It’s Tuesday which means a new episode of the DATE YOUR WIFE podcast comes out. You can download the podcast app and get updates each week and also listen to content twice as fast.
If you want to watch us real-time unedited, you can tune in every week here on the blog.
Garrett’s suit is by David August.
Garrett and Danielle have a conversation about the three components necessary in order to create favorable conditions for communication inside your marriage.
Every week inside the Date Your Wife Podcast, married couple Danielle K. White and Garrett J. White share insights and perspectives from within their own lives regarding Sex, Money, Parenting & Communication.
Point #1: The Mirror in the Closet
- Danielle has a mirror and bench inside her closet which comes in handy for the “get it done” sex. “It’s a good view for us both: He’s got his mirror and I’ve got my shoes,” says Danielle.
- Garrett: It’s awesome.
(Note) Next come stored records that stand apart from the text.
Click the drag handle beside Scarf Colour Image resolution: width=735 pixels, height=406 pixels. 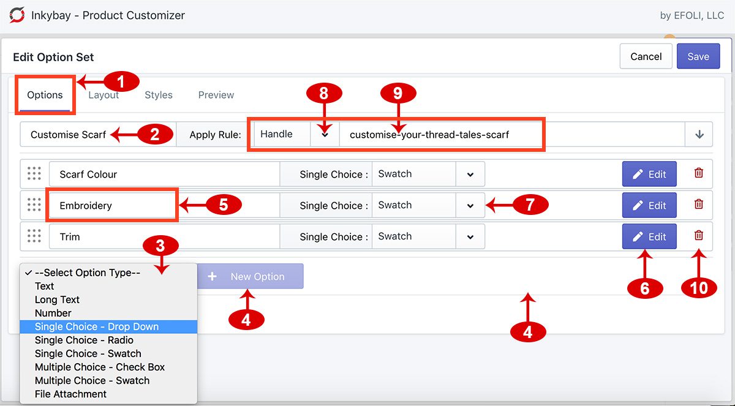[33, 174]
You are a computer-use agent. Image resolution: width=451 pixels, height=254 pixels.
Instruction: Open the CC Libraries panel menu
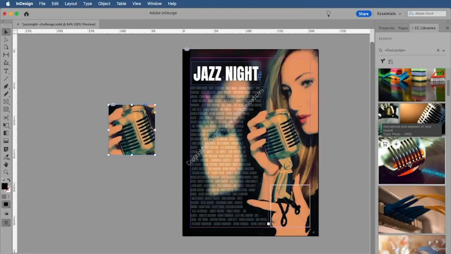[x=447, y=28]
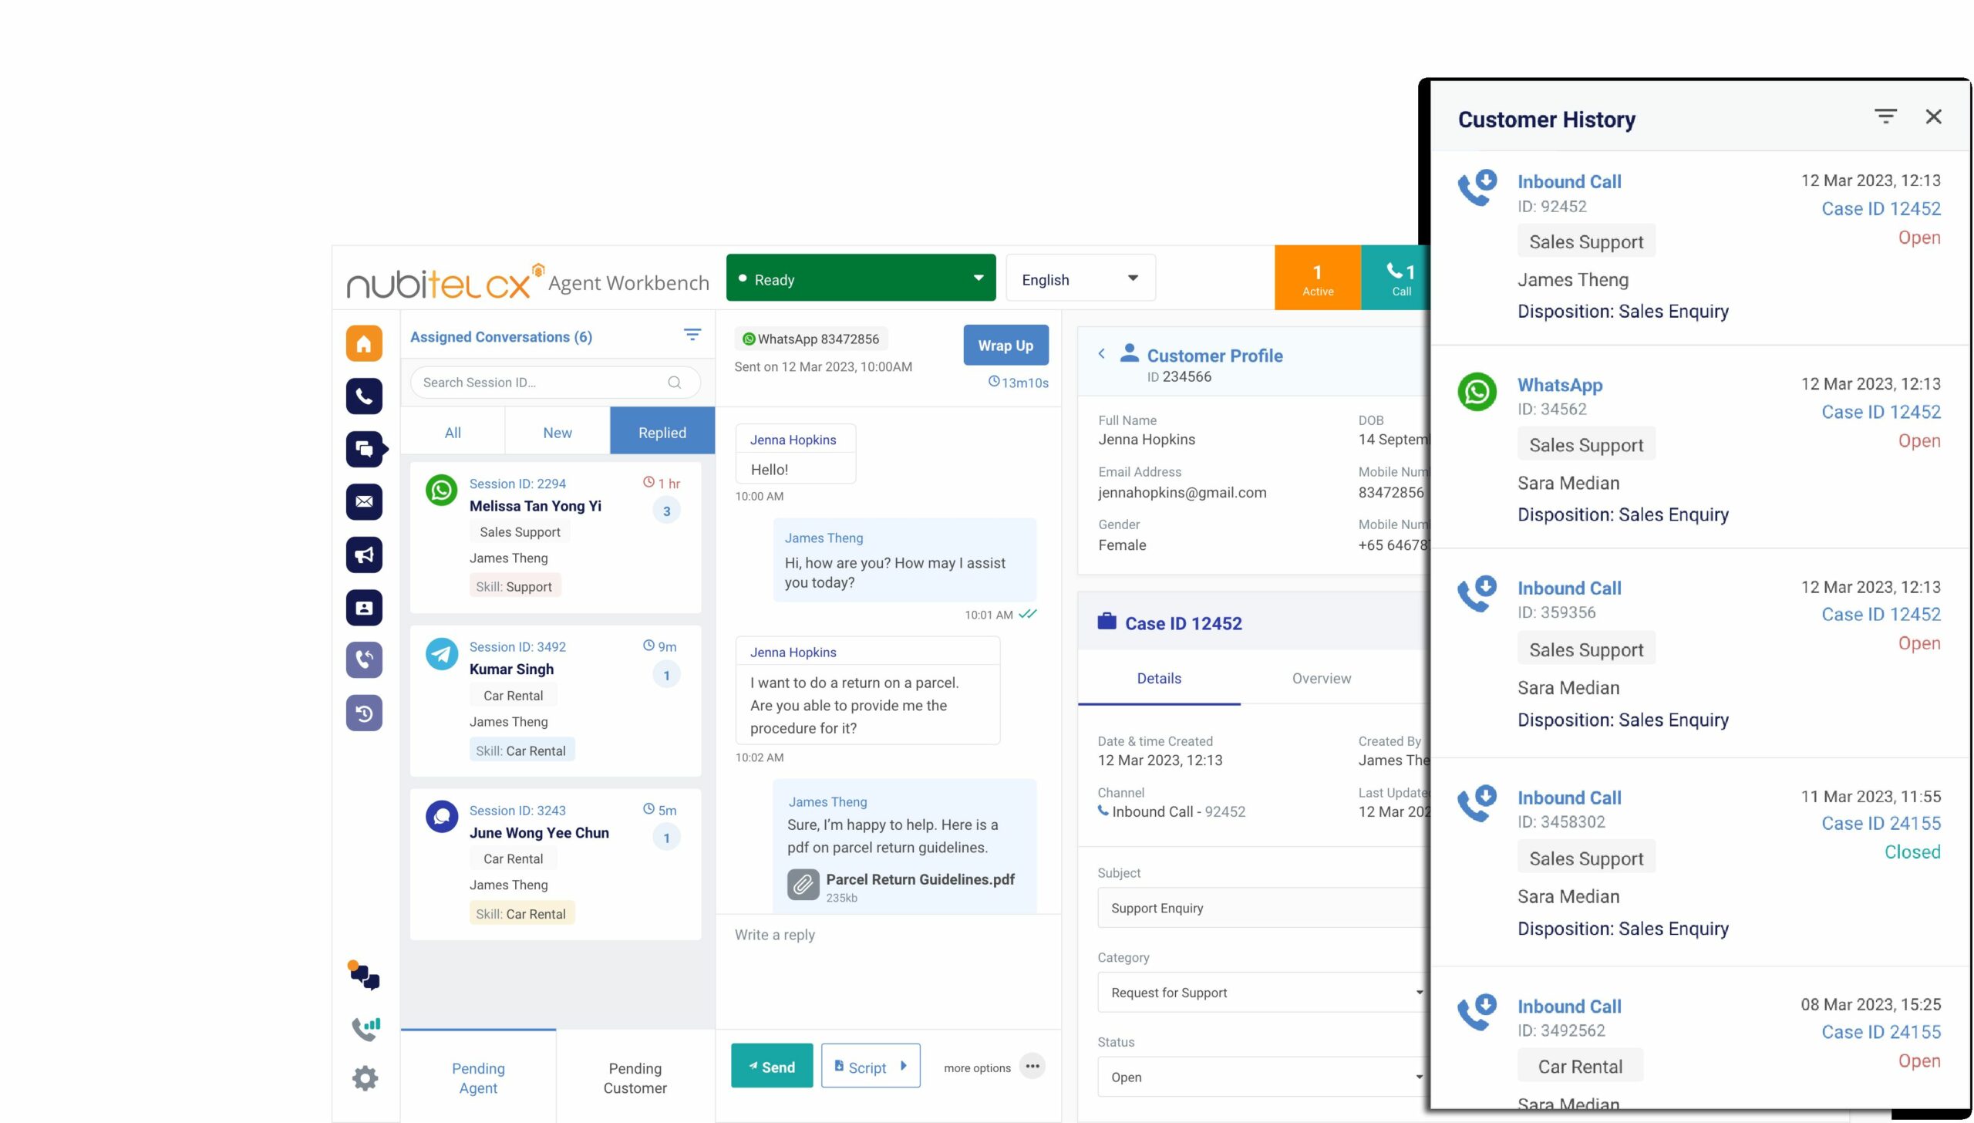
Task: Click the Send button in reply area
Action: coord(769,1066)
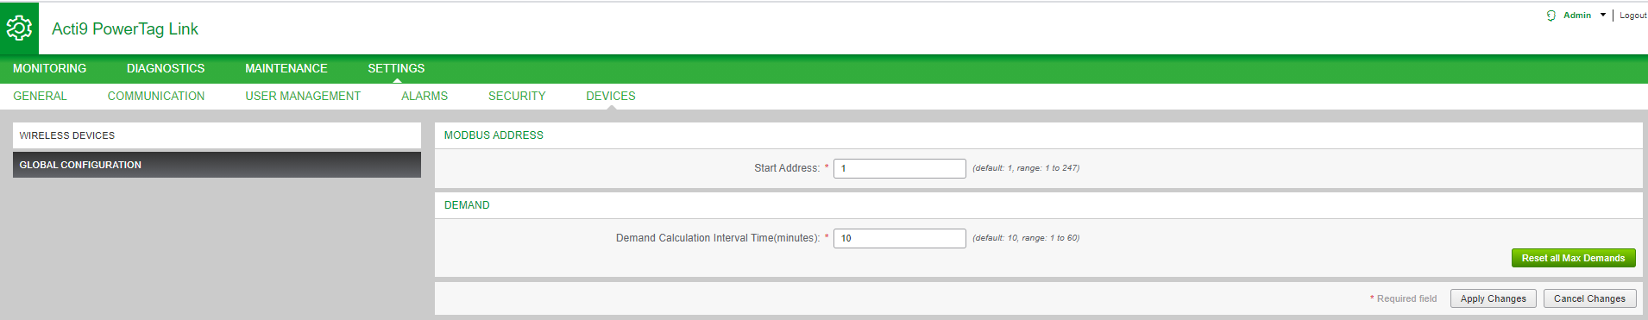
Task: Go to the SECURITY tab
Action: [x=517, y=96]
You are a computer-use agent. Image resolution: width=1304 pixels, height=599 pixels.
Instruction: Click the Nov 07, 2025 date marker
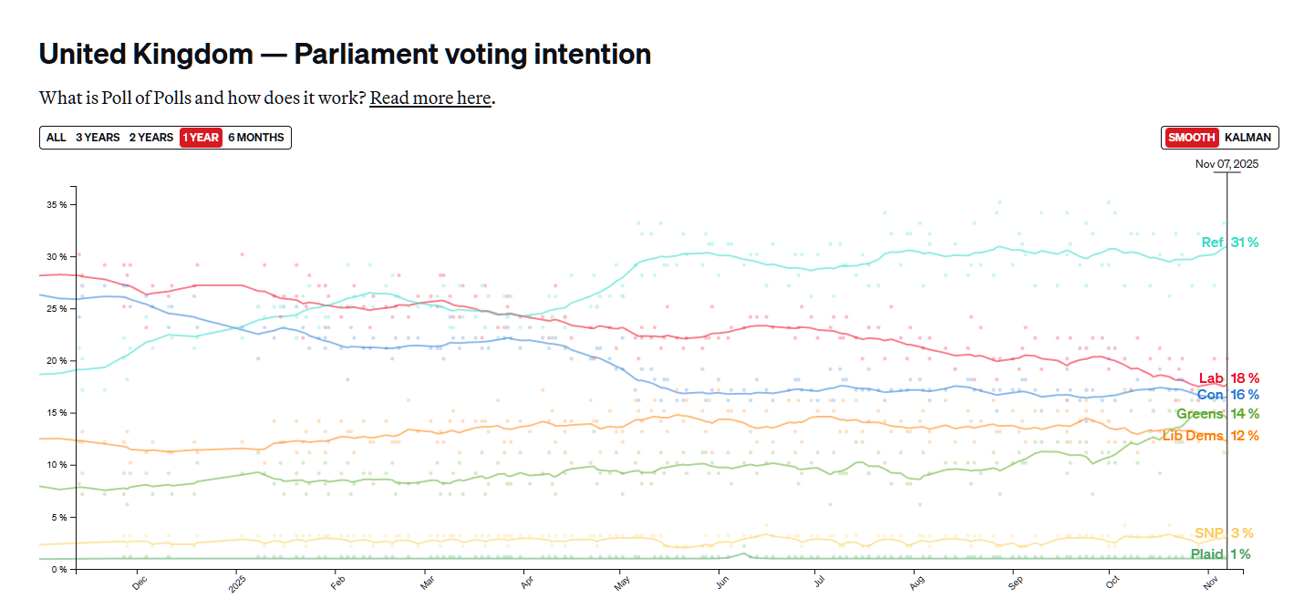1226,164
Not only is it great sex, but it’s also visual content and stimulus for my mind for days.
Ask Yourself: How can you spice up your “get it done” sex?
Point #2: Date Your Wife Podcast
- Garrett came to Danielle last year at this time and told her they were going to be doing a weekly podcast called Date Your Wife. They are ready to hit their 50th episode which represents at least 25 hours of communication.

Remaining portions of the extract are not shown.